Author Topic: £50 quid note starring Alan Turing  (Read 1154 times)

£50 quid note starring Alan Turing
« on: 25 March, 2021, 11:55:35 am »
Anybody know how I can get one of these when they come out ?
I'd like to give as a gift to my sons.

Re: £50 quid note starring Alan Turing
« Reply #1 on: 25 March, 2021, 12:44:27 pm »
Should have honoured him when he was alive. Typical once you are not needed and its all over you are trash. Is this another flag waving distraction for the muppets in power?

Davef

Re: £50 quid note starring Alan Turing
« Reply #2 on: 25 March, 2021, 01:11:24 pm »
Isn’t this just the new £50 note, so any bank.

FifeingEejit

  • Not Small
Re: £50 quid note starring Alan Turing
« Reply #3 on: 25 March, 2021, 01:12:08 pm »
Anybody know how I can get one of these when they come out ?
I'd like to give as a gift to my sons.

Find a bank branch that's open and ask for one?
I know you can wander into most Scottish banks and ask for English money and get a wad of 10s and 20s

You can buy coins from the royal mint direct but dunnoh if the BoE do similar for notes.

Beardy

  • Shedist
Re: £50 quid note starring Alan Turing
« Reply #4 on: 25 March, 2021, 01:24:58 pm »
Alan Turing, while undoubtedly vital to the war effort, was only part of equation. It was Tommy Flowers that designed and built Colossus, buying the components with his own money because TPTB didn’t believe that valves would be reliable enough. The Bombe, Turing’s design, was a single purpose electro mechanical computer, whereas Colossus was electronic and programmable and is considered as the first electronic programmable computer
For every complex problem in the world, there is a simple and easily understood solution that’s wrong.

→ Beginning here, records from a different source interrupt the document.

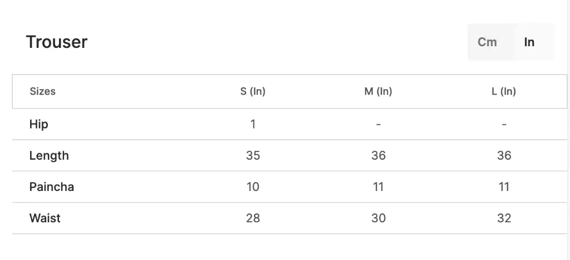Click Paincha value 10 for size S
570x260 pixels.
pos(253,187)
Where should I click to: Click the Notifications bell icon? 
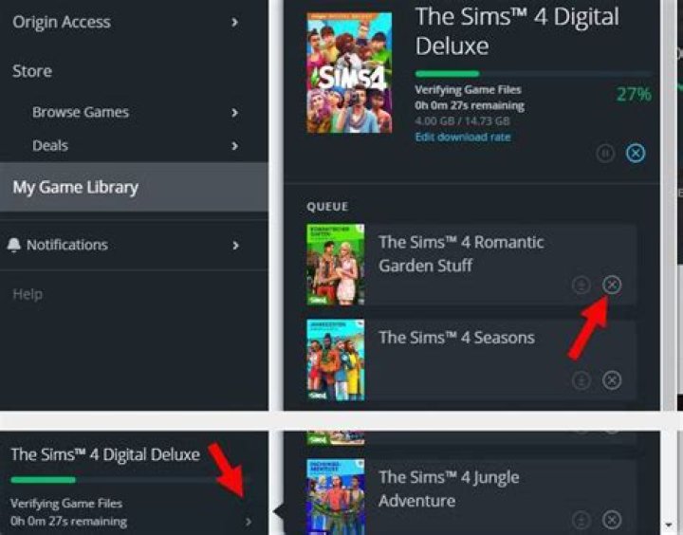(x=14, y=245)
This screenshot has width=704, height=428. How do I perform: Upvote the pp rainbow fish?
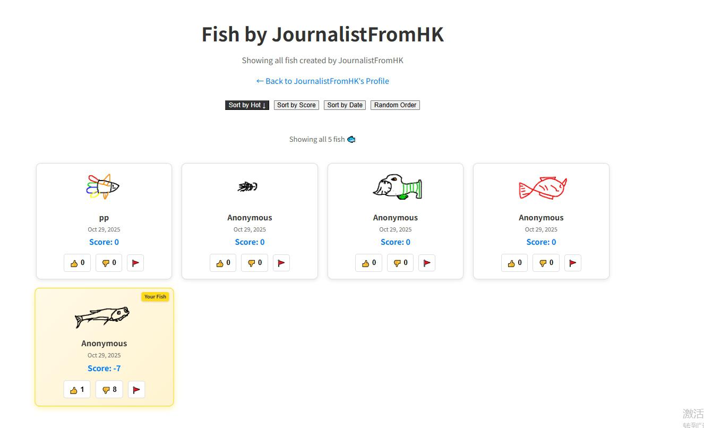78,263
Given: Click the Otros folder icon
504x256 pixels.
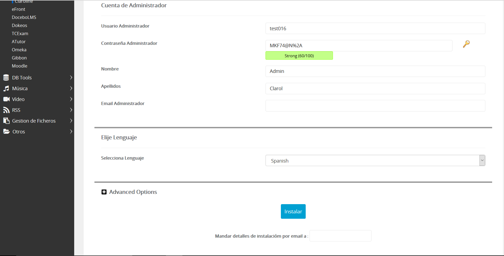Looking at the screenshot, I should pos(6,132).
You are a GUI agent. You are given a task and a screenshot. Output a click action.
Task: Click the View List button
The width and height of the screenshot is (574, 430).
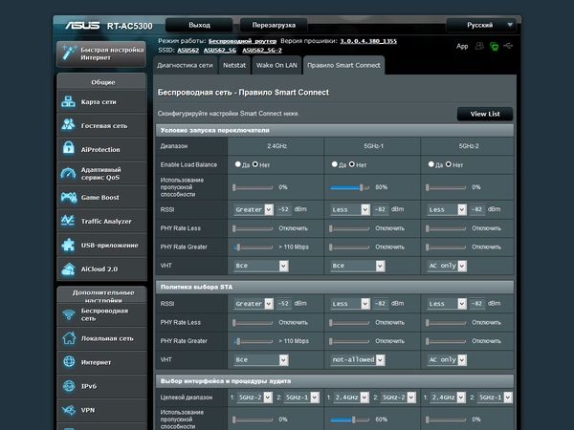(485, 114)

Re: £50 quid note starring Alan Turing
« Reply #5 on: 25 March, 2021, 03:13:23 pm »
On or after June 23rd you should be able to simply walk into a bank and exchange a wad of your scruffy fivers for one.

rogerzilla

  • When n+1 gets out of hand
Re: £50 quid note starring Alan Turing
« Reply #6 on: 25 March, 2021, 03:38:18 pm »
It's quite literally the pink pound now  ;D
Hard work sometimes pays off in the end, but laziness ALWAYS pays off NOW.

citoyen

  • Occasionally rides a bike
Re: £50 quid note starring Alan Turing
« Reply #7 on: 25 March, 2021, 04:28:41 pm »
It's quite literally the pink pound now  ;D

It was already *literally* the pink pound.
"The future's all yours, you lousy bicycles."